29 abr 2013

Tú no lo sabías

Publicado por Alberto



Tú no lo sabías, así que no te puedo echar la culpa de haberme tratado así. O sí. Nadie debería comportarse como tú lo hiciste, independientemente de las circunstancias de los demás. Atrás hiciste quedar la época gloriosa, en la que cual chica de ayer, tus cabellos dorados me parecían el sol. Esas tardes a tu lado, paseando, orgulloso de recorrer contigo las calles de la ciudad. Y por qué no, más de una madrugada sintiéndote como parte de mí en el asiento trasero de mi Corsa heredado. Fuiste capaz de mutilarlo todo y convertirlo en nada.
Y eso que el final empezó bien. Habíamos quedado para comer juntos en la cafetería de la Facultad de Periodismo, la tuya. Ahora que lo pienso, los dos propusimos vernos, porque, visto lo visto, los dos teníamos cosas que contarnos.
Sigo sin comprender aún cómo fuiste capaz de besarme, furtiva, cuando nos encontramos. Yo, que había desdeñado las caras de quienes habían viajado a mi alrededor en el metro porque no iban a verte, estaba tan nervioso como siempre que dirigía mis pasos hacia ti. Lo que tenía que contarte me mataba por dentro.
Literalmente.
Empezamos a hablar. Por suerte, no había demasiada gente a nuestro alrededor. Era un típico día de otoño, con un mortecino cielo gris y una miríada de hojas tiñendo de naranja y marrón el ajado pavimento. Al contrario que tú, el ambiente no era demasiado frío. De eso me percaté desde el primer momento. La conversación no avanzaba ni crecía con facilidad.

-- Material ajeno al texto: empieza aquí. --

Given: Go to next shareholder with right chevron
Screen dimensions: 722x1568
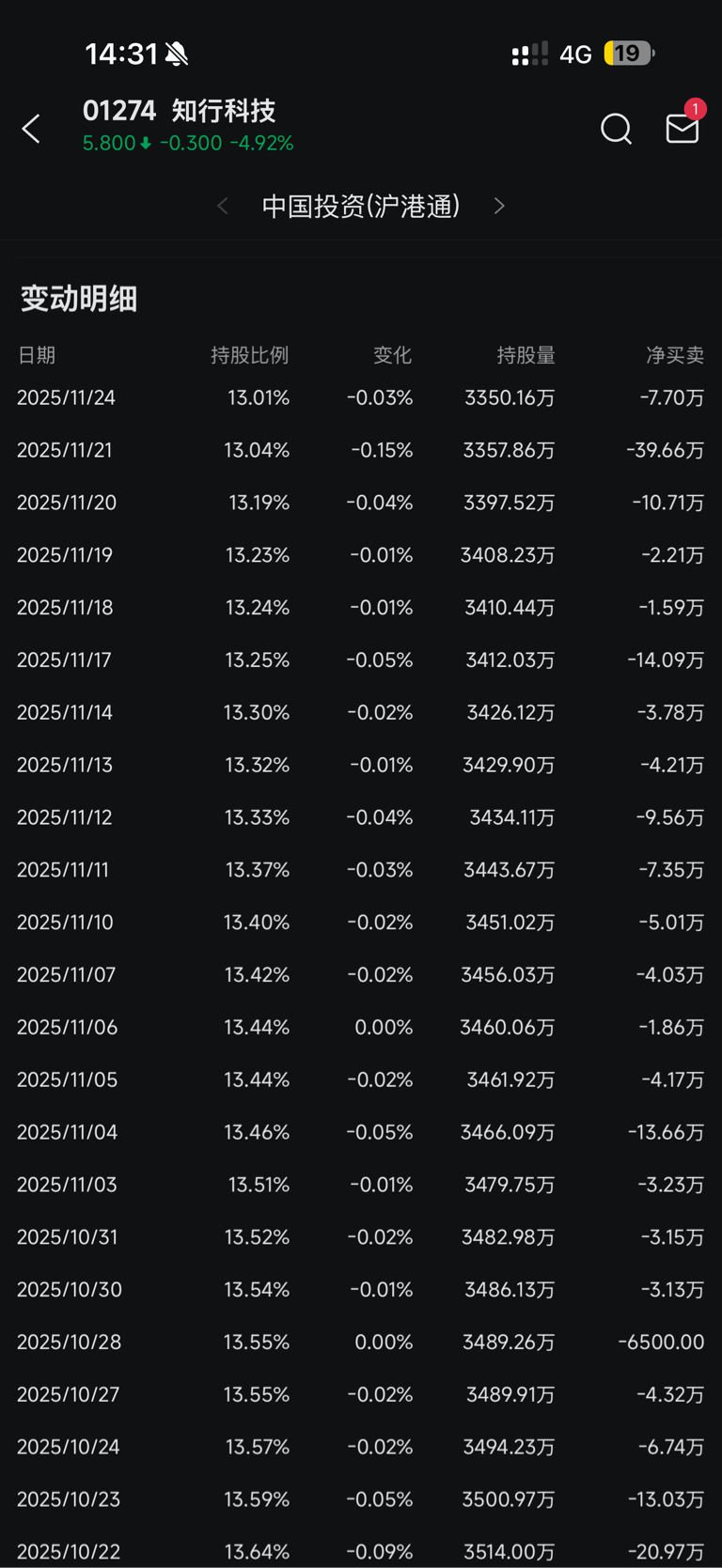Looking at the screenshot, I should (499, 206).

Ahí fue cuando, sin dar tiempo a mi reacción, comenzaron a aparecer palabras inquietantes e inconexas de esos labios que tantas veces me habían llenado de ardor. Dudas… futuro… lo nuestro… necesidades… traición… Noqueado desde el primer golpe, el tono que iba tomando todo me convirtió en un guiñol incapaz de responder, más allá de unos leves balbuceos sin una meta clara. Las lágrimas que había creído verte se convirtieron en reproches y acusaciones más graves cada vez. Defendí mi inocencia tenuemente. No sabía de quién me estabas hablando. Te pregunté por la persona que te había contado esas mentiras. Tus respuestas evasivas hicieron que las lágrimas, ahora de verdad, aparecieran, pero en mis ojos. Me veía empequeñecer, inútil, ante tus palabras. Mi fuerza se apagaba, bajé mi espada y mi escudo, limitándome a resistir un chaparrón cuyo último trueno me cruzó la cara. Aquel me produjo un dolor más moral que físico, te lo aseguro.

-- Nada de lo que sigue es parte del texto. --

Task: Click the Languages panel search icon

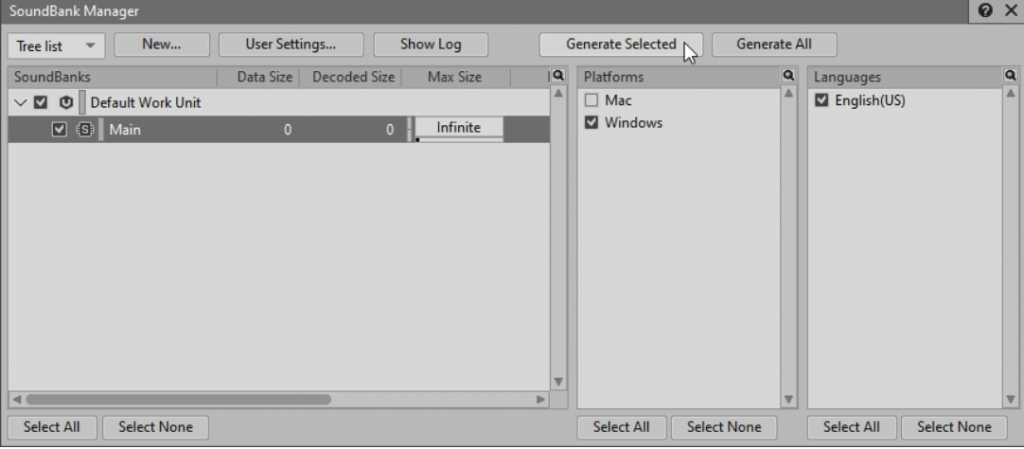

Te levantaste y allí me dejaste. Lloroso. Impotente. Incapaz de nada. Lo peor fue que no me diste oportunidad de explicar lo que desde el primer momento quería contarte, lo que debías saber. Tú destrozaste mi corazón, el metafórico. Eso sí lo sabías. Lo que no sabías era que el de verdad, con sus pequeñas aurículas y alargados ventrículos, fallaba. Demasiado, Eva. Pero no me diste tiempo para decirte nada. No cogiste mis llamadas, y lo que necesitaba que supieras no podías saberlo por escrito. Tenías que escuchar mi voz.
Supongo que Diego te habrá entregado el sobre que contiene estas líneas tristes que escribo en el ocaso de mi vida, en el que tú tanta falta me habrías hecho. Tranquila, estás perdonada. Tú no lo sabías. Le hice prometer que te lo daría sólo si ocurría lo peor.
Pero tú no lo sabías, así que no te puedo echar la culpa por hablarme de ese modo. O sí.